Dataset entries

————————

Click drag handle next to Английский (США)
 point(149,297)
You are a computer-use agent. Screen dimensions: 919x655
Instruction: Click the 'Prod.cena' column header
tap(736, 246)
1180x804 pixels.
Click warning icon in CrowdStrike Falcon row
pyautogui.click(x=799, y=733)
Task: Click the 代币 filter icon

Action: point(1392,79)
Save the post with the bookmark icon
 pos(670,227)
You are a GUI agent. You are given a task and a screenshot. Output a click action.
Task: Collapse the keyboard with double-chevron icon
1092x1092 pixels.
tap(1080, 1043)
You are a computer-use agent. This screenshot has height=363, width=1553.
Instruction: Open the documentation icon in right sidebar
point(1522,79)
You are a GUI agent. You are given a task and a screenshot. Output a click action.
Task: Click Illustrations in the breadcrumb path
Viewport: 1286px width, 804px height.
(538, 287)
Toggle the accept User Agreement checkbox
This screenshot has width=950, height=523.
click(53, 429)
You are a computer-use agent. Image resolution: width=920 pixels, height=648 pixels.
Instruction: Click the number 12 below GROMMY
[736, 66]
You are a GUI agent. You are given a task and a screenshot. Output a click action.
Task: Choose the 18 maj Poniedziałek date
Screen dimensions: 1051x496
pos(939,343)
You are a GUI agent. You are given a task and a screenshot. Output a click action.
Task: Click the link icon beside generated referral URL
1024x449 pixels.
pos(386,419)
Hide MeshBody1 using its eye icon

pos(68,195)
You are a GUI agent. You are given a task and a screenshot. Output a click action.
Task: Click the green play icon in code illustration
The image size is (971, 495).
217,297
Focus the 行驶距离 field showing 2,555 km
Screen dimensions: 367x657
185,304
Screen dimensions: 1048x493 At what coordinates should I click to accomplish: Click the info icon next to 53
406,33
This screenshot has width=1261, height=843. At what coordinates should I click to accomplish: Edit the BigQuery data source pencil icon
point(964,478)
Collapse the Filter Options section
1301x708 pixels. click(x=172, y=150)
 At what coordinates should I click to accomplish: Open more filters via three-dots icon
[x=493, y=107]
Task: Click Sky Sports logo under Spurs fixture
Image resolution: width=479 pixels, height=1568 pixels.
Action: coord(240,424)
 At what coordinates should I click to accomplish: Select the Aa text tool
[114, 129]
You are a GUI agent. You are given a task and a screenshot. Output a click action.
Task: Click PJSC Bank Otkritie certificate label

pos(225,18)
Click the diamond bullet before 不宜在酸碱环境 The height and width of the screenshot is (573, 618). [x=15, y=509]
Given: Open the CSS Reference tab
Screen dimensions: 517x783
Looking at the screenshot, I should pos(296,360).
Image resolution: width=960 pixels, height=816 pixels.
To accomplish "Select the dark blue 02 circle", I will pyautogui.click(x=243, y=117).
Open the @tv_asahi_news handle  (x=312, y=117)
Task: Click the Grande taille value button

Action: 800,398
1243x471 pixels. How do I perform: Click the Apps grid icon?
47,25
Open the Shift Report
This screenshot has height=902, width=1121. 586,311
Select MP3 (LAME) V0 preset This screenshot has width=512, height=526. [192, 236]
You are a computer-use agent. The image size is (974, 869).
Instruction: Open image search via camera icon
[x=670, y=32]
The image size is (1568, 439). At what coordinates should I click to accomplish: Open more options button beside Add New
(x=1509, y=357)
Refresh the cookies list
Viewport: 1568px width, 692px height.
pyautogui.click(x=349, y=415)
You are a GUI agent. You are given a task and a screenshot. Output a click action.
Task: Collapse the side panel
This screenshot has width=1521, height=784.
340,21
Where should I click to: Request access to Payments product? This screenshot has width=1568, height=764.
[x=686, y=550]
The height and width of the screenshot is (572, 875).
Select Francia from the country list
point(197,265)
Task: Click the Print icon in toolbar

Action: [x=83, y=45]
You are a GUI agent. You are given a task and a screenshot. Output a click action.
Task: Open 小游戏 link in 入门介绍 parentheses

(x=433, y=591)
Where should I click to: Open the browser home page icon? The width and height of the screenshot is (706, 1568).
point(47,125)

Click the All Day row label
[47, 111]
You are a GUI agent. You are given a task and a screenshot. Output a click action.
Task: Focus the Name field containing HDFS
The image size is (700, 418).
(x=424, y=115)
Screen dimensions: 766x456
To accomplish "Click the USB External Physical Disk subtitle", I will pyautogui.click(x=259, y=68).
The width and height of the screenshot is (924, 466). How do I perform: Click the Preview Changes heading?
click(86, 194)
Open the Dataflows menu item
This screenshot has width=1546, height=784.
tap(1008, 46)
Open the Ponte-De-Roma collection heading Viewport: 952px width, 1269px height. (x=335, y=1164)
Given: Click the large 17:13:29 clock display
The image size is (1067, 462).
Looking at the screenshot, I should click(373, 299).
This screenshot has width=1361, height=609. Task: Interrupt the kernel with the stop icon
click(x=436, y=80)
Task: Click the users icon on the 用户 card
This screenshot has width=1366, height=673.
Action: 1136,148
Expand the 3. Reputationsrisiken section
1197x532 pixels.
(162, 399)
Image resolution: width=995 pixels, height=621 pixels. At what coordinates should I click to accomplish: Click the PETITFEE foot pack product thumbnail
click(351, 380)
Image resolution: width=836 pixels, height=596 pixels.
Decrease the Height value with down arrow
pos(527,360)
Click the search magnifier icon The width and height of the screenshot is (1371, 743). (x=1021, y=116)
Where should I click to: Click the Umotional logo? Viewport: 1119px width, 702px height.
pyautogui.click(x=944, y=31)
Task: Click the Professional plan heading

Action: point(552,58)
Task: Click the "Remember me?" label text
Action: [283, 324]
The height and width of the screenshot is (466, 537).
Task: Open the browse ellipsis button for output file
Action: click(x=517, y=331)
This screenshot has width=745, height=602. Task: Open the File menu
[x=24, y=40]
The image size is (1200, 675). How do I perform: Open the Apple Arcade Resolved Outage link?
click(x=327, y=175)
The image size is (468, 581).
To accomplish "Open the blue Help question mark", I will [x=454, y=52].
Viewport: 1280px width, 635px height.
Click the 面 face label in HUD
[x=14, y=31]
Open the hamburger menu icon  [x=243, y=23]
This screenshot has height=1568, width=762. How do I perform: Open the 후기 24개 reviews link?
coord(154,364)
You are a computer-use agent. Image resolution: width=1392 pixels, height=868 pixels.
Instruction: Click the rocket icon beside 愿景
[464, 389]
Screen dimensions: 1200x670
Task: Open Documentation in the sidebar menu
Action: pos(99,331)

————————

**DIRECTIONS**
If a line in the entries above contains the word "blue", count it, and give only the final number.

**REPLY TO THE TASK**
2